- _EXERCISE INPUTS_
....

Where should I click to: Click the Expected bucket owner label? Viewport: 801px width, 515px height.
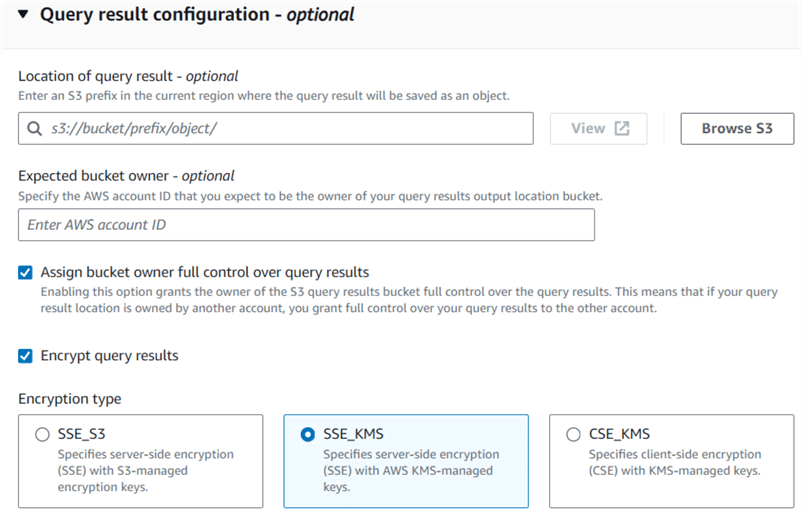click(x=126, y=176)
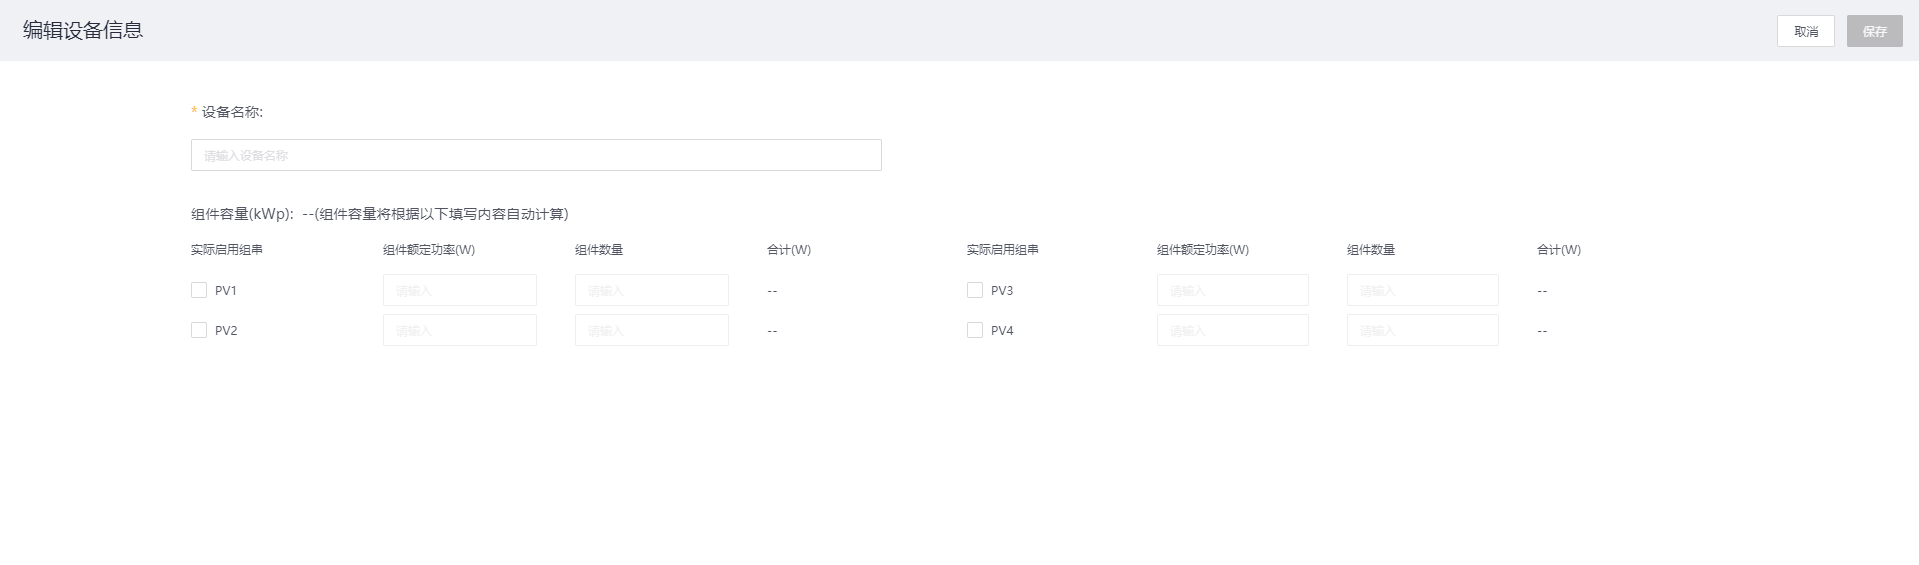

....

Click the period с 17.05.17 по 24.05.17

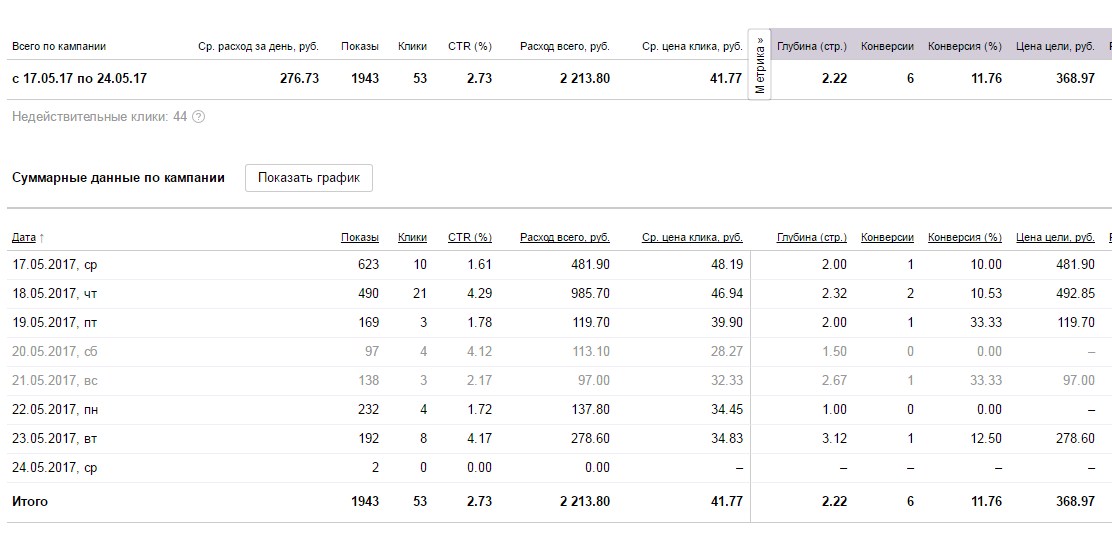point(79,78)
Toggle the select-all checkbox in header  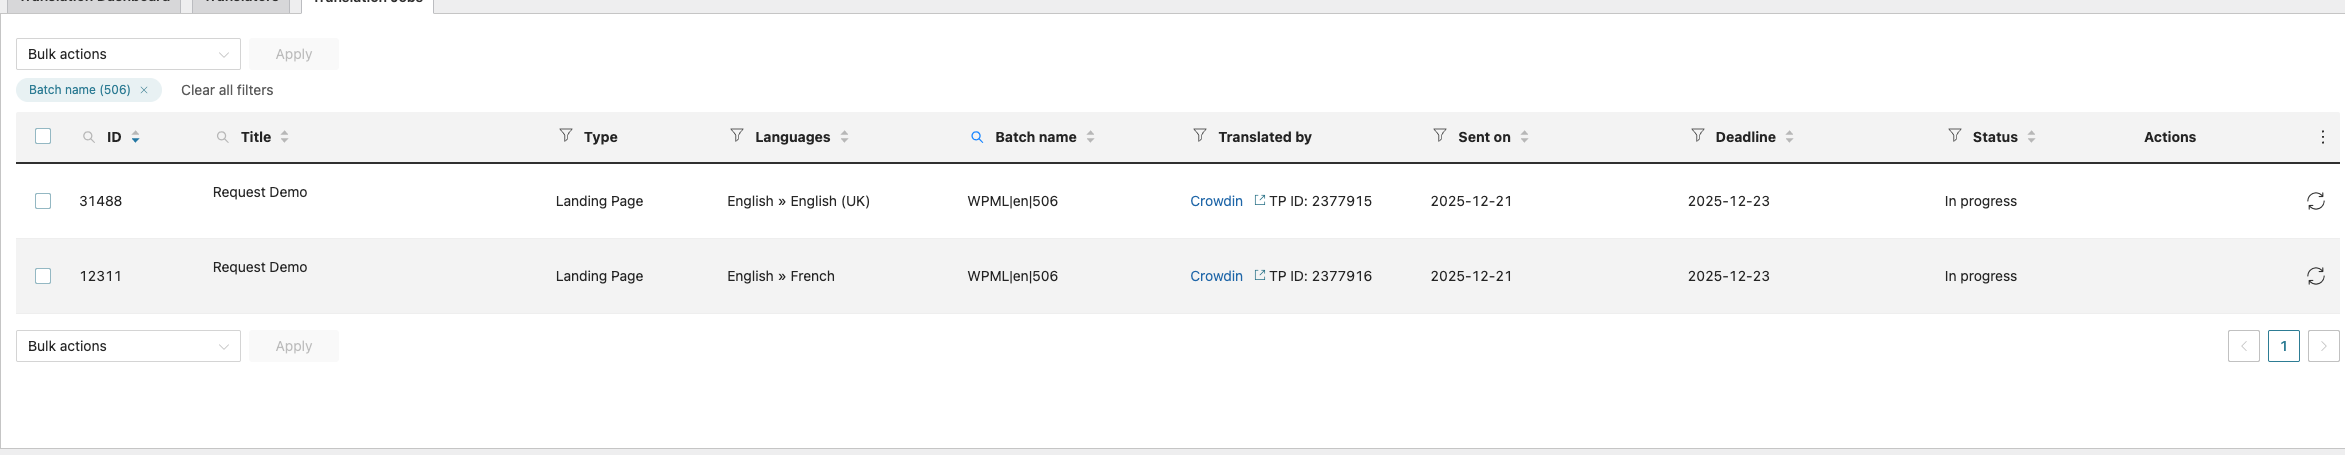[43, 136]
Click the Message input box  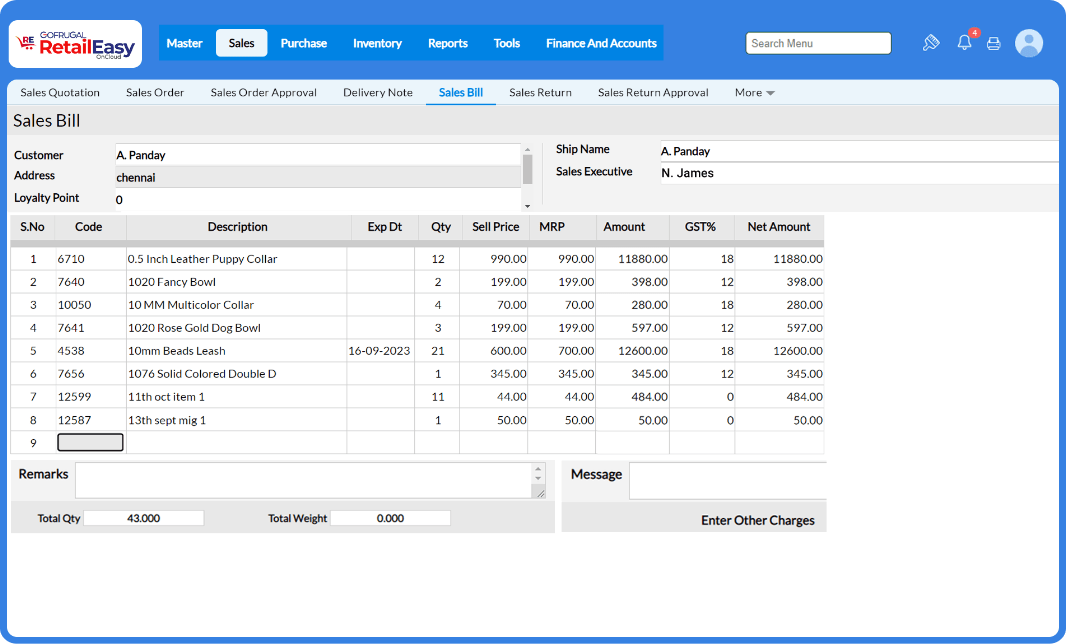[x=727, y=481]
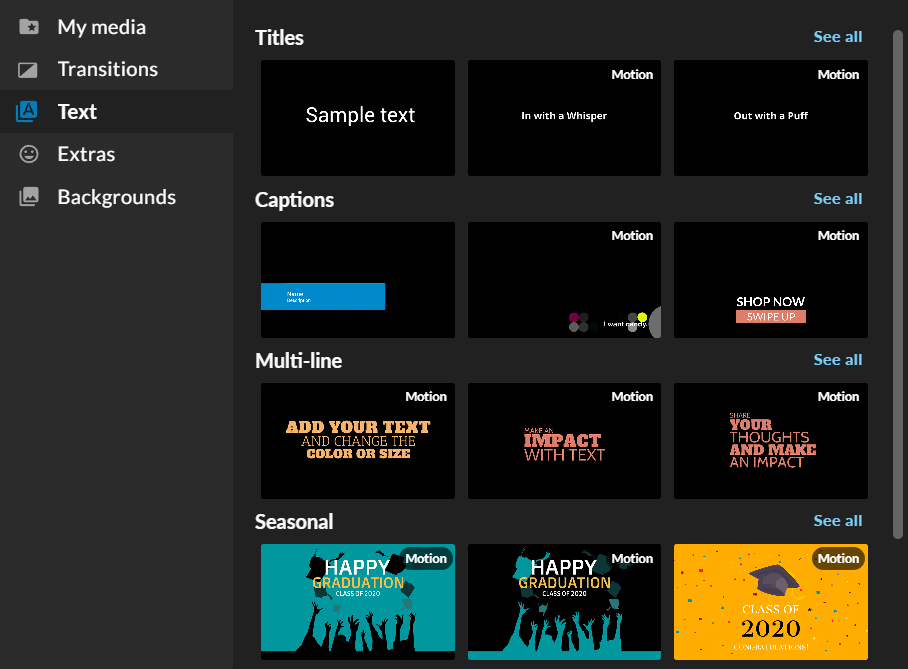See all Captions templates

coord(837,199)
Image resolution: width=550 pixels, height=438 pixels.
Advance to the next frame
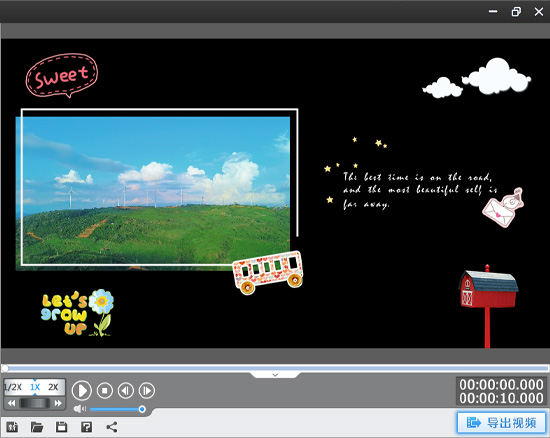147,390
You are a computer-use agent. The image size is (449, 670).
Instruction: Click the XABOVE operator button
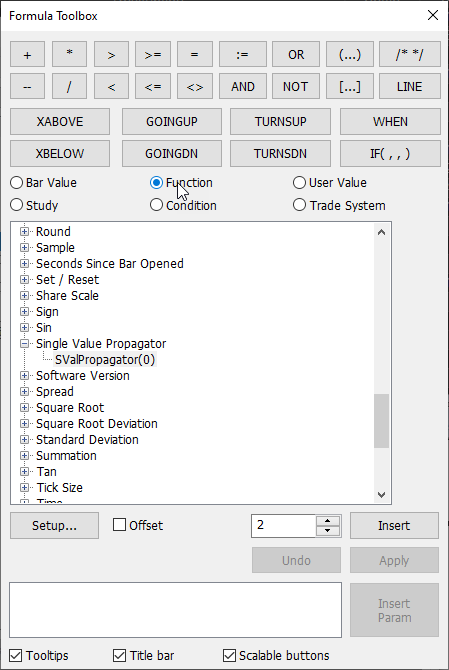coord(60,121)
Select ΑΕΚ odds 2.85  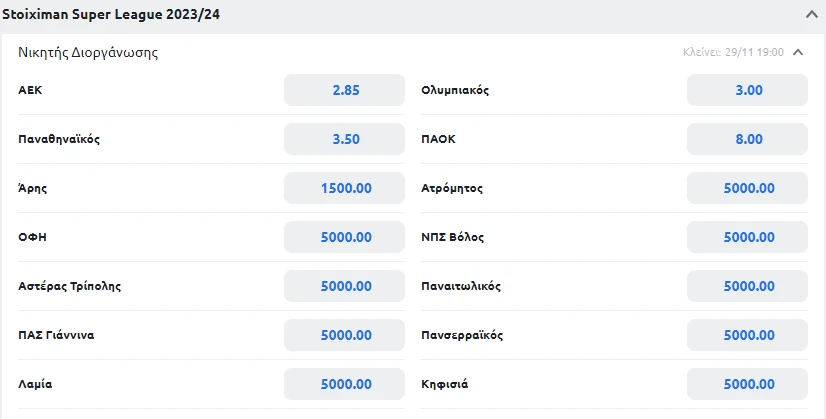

....

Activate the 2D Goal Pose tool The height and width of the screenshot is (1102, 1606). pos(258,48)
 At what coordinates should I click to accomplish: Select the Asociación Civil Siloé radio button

....

- _TASK STATEMENT_
From the data above, reproduce word for word the lines running from the line with "Activate the 2D" to the line with "At what coordinates", ends included.

- _ANSWER TO THE PROBLEM_
Activate the 2D Goal Pose tool The height and width of the screenshot is (1102, 1606). pos(258,48)
 At what coordinates should I click to accomplish: Select the Asociación Civil Siloé radio button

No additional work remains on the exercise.